"First Ladies Fact Book" is a thick, 745-page book that screams "reference book." But when I started reading the first article about Martha Washington I was hooked. Each chapter is a mini-biography of the Presidents' wives. The ladies' childhoods, personalities and accomplishments are highlighted. Interesting bits of trivia and photos make the book easily scanned. Portraits of the women are included with some interesting exceptions. There are no known portraits of Martha Jefferson or Margaret Taylor.
It was fascinating to learn what the wives endured while their husbands governed. Many of them were left to care for children and farms or plantations with minimal help. Long separations and financial hardship was often the rule. Often husbands found it difficult to earn a living while they were in government service. Early government wages were nonexistent or minimal, but expectations were that the Presidential families would host lavish entertainments at their own expense. Sometimes the families were expected to pay to furnish the White House.

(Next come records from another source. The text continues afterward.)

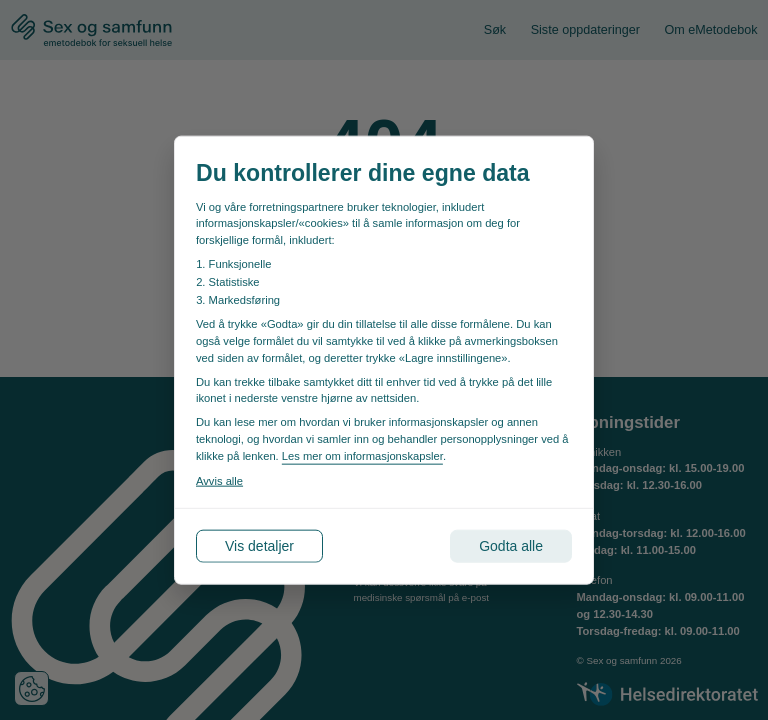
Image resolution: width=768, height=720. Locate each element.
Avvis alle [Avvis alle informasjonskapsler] (219, 480)
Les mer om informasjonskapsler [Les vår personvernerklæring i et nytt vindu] (362, 455)
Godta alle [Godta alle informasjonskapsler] (511, 545)
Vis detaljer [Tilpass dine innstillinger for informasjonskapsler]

Here are a few facts about the earliest first ladies I found interesting. Martha Washington was a young widow of 27 with two children when she married George Washington. Her experience managing the plantation that she inherited from her first husband enabled her to manage and assist George when he resupplied troops from his own resources. Martha had spent time at many military camps by the time she went to Valley Forge during the harsh winter of 1778. Her presence and interest in the soldiers boosted camp morale. Martha's severe case of measles early in the marriage is one explanation why she and George never had children of their own.
The term "First Lady" first appeared in print in 1860 and was used to refer to President James Buchanan's niece, Harriet Lane. Buchanan was not married, and Harriet was his official White House hostess. She was actually trained for her White House position by Buchanan. He had his eye on the presidency and provided the best schools for his young ward. After she finished her schooling she was given responsibility to take charge of his estate, Wheatland. When he became minister to Great Britain, Harriet accompanied him to Queen Victoria's court. Although her name is often missing from the list since she wasn't a President's wife, she became one of the most popular of America's First Ladies.
Julia Tyler campaigned tirelessly for the annexation of Texas. The public and President Tyler agreed that it wouldn't have happened without Julia's influence. This story is only one example of the lasting influences and legacies of the First Ladies.